- _Exercise directions_
Return the lines in the items below word for word, from the line containing "Locate an element" up to and including the line containing "slide settings is", and leave any pictures out of your answer.

- _Entries_

------------------------------------------------

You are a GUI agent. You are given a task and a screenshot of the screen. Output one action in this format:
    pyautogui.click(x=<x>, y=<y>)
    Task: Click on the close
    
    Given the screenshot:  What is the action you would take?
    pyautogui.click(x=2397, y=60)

------------------------------------------------

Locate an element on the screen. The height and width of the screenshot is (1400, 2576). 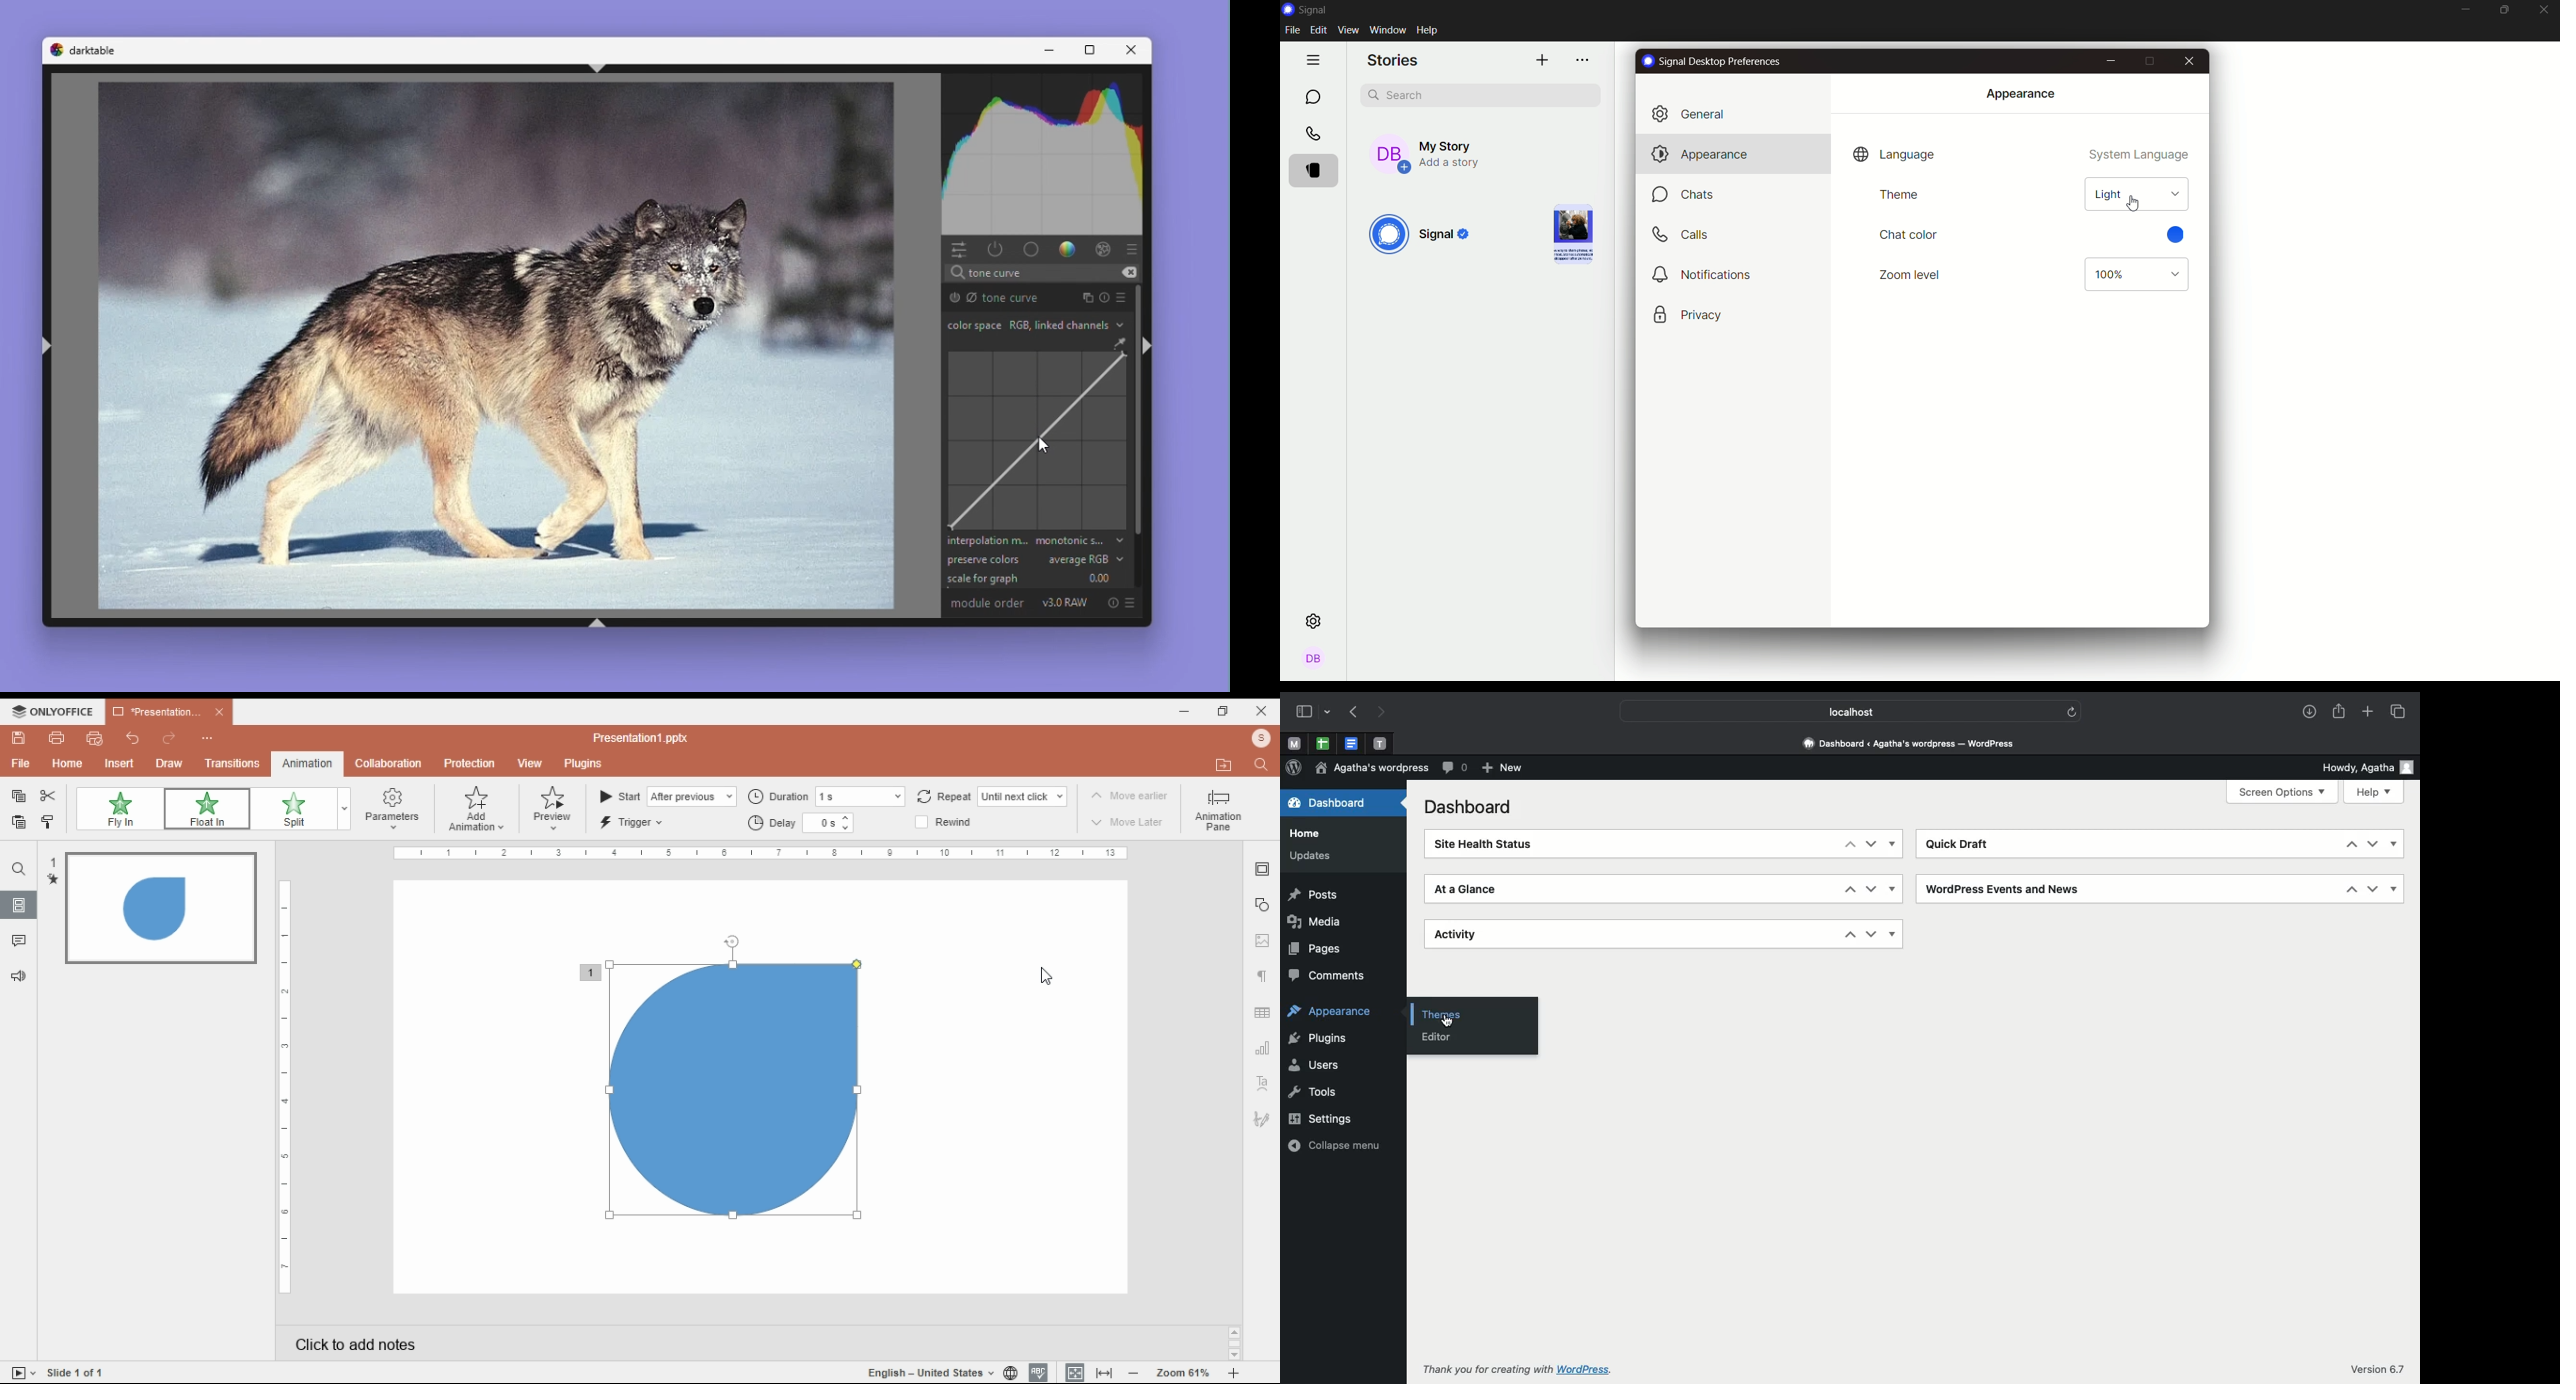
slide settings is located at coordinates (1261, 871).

------------------------------------------------

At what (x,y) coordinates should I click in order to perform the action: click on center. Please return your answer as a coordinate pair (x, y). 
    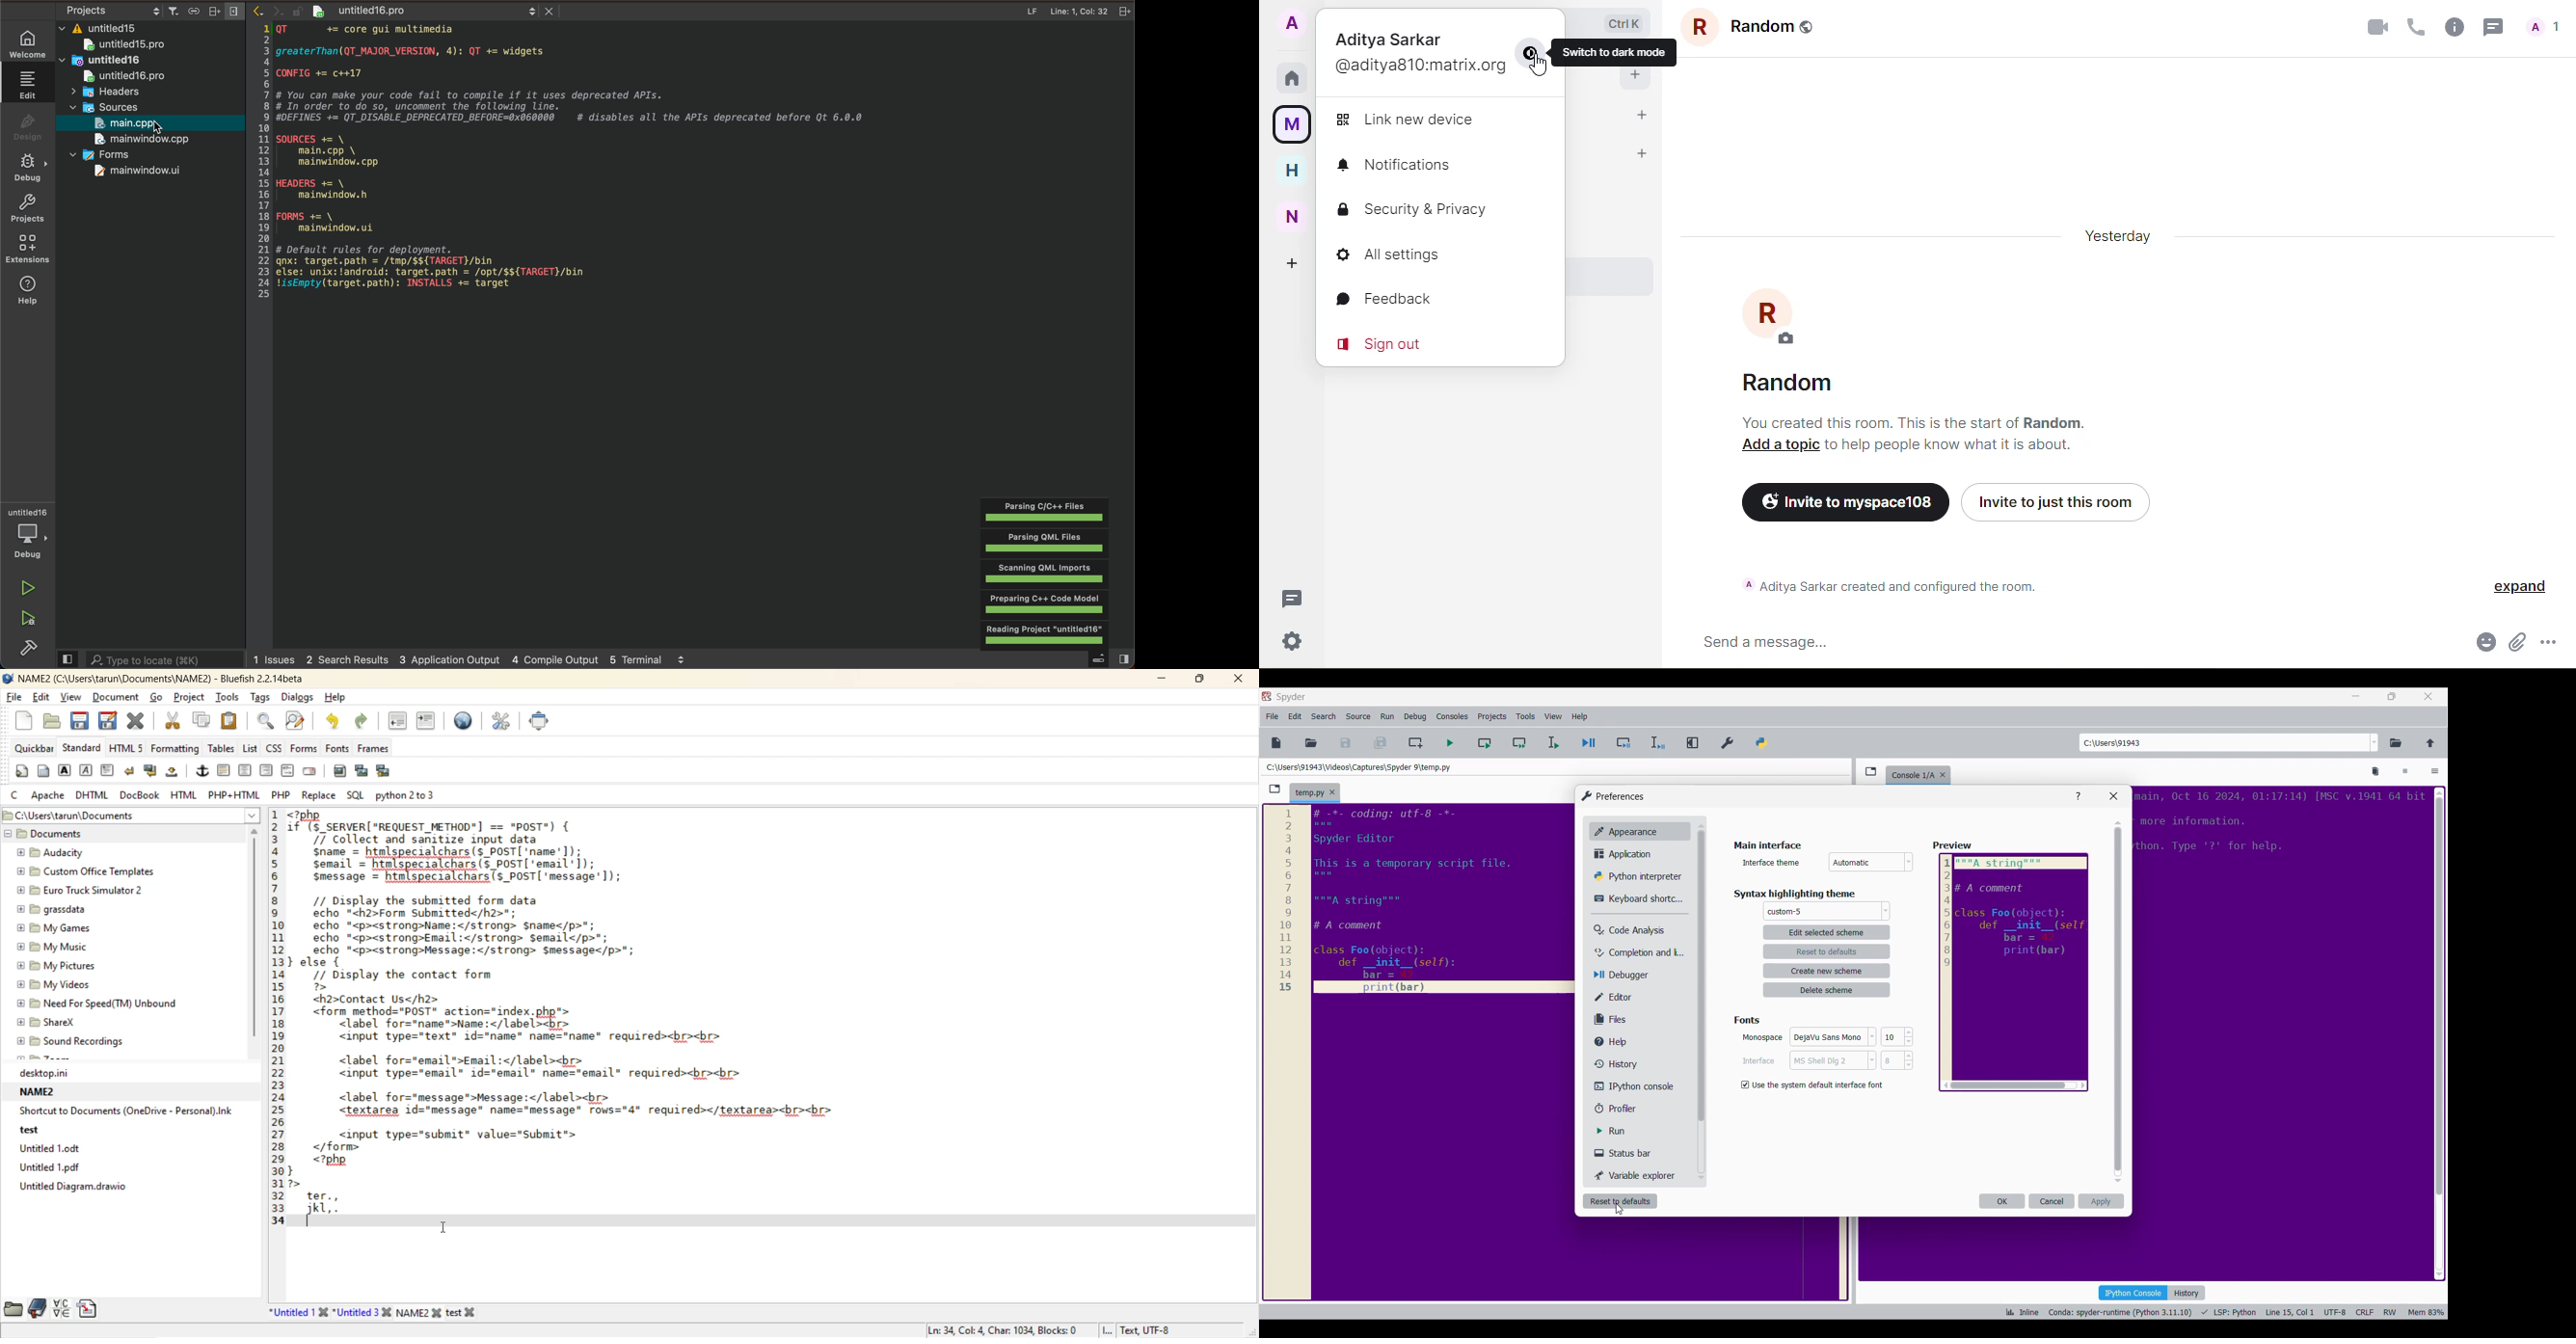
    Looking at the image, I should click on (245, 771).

------------------------------------------------

- _Expected output_
Locate an element on the screen. The height and width of the screenshot is (1400, 2576). 
slide settings is located at coordinates (1261, 871).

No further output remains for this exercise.